Valença quer produzir energia a partir de zonas pedonais e cicláveis

O Presidente da Câmara Municipal de Valença estimou hoje que “dentro de dois a três anos” as áreas pedonais e cicláveis do concelho poderão estar a produzir energia elétrica para garantir a iluminação pública nessas zonas.

“Eu queria que até neste mandato tivesse uma experiência piloto nesta matéria”, afirmou à agência Lusa Jorge Mendes.

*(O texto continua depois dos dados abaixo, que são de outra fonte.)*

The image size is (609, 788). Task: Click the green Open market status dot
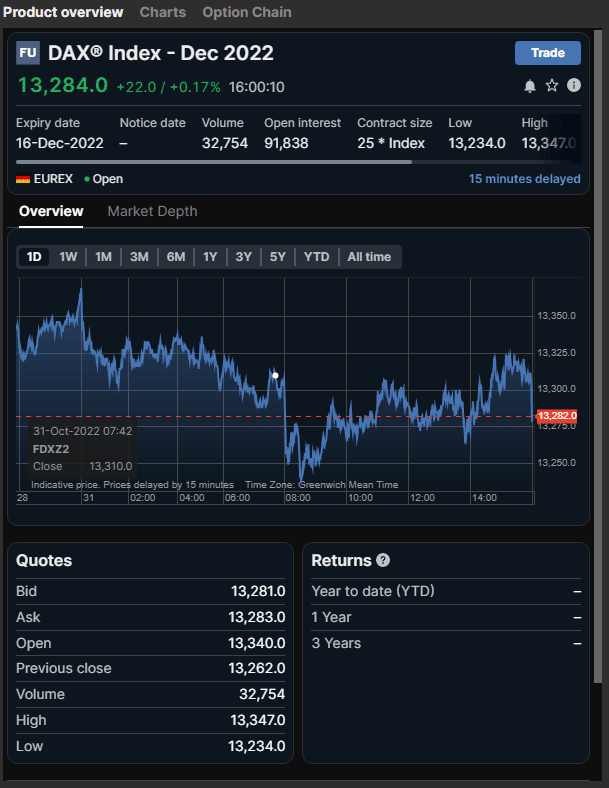87,179
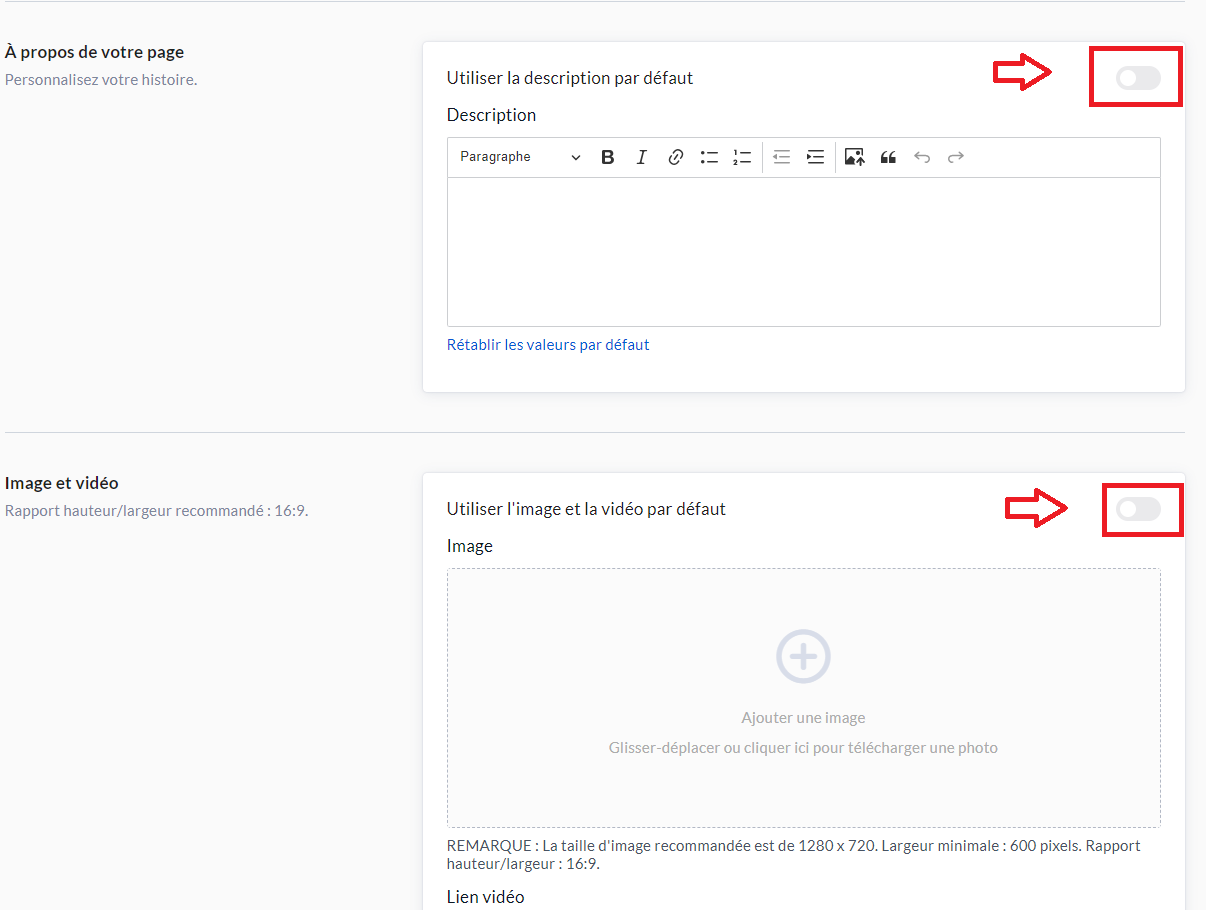Toggle bold formatting in description editor
The width and height of the screenshot is (1206, 910).
coord(607,157)
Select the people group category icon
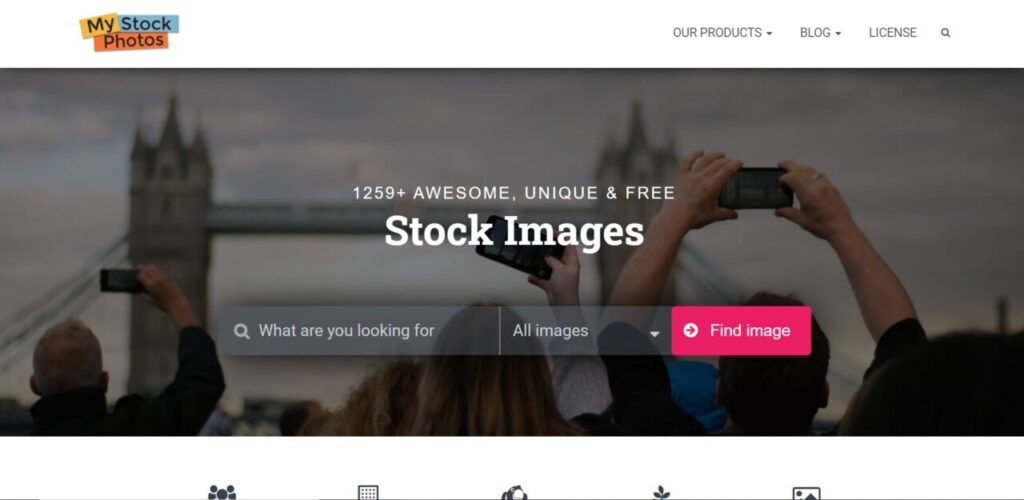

O autarca social-democrata explicou que o projeto está “em fase de estudo” e que a autarquia “está atenta aos avisos que venham a abrir” para candidatar aquela aposta “aos fundos comunitários destinados à eficiência energética”.

“Já conhecemos as soluções técnicas, como funcionam os mecanismos. Em termos de custo é algo que não é incomportável, apesar de ser um pouco caro. Agora a questão é mais de caráter operacional: o que fazer à energia que viermos a produzir. Temos de encontrar soluções, juntamente com operadores, para injetar a energia na rede para iluminar as zonas das passadeiras e das ciclovias”, referiu o autarca da segunda cidade do distrito de Viana do Castelo.

Jorge Mendes referiu tratar-se de um sistema já utilizado em alguns países, apontando o caso da Alemanha, que permite “encaminhar a energia produzida pelo contacto com o solo para uns acumuladores, através de sensores na via”.

“São sistemas alternativos de produção de energia, sobretudo, para iluminação de espaços pedonais e clicáveis, com energia solar e de produção mecânica acionada pelas próprias pessoas”, especificou.

Mais do que a rentabilidade do projeto, “que não se coloca por ser reduzida”, acrescentou Jorge Mendes, o objetivo é “dar o exemplo”.

“A intenção é demonstrar que existem outras soluções que podem ser aplicadas à microescala, quer por municípios, quer por cidadãos com objetivo de reduzir a produção de energia elétrica a partir de combustíveis fósseis. Temos outras fontes alternativas de energia que podem ser concretizadas em qualquer espaço. Com o simples facto de andarmos nos passeios podemos produzir energia elétrica”, referiu.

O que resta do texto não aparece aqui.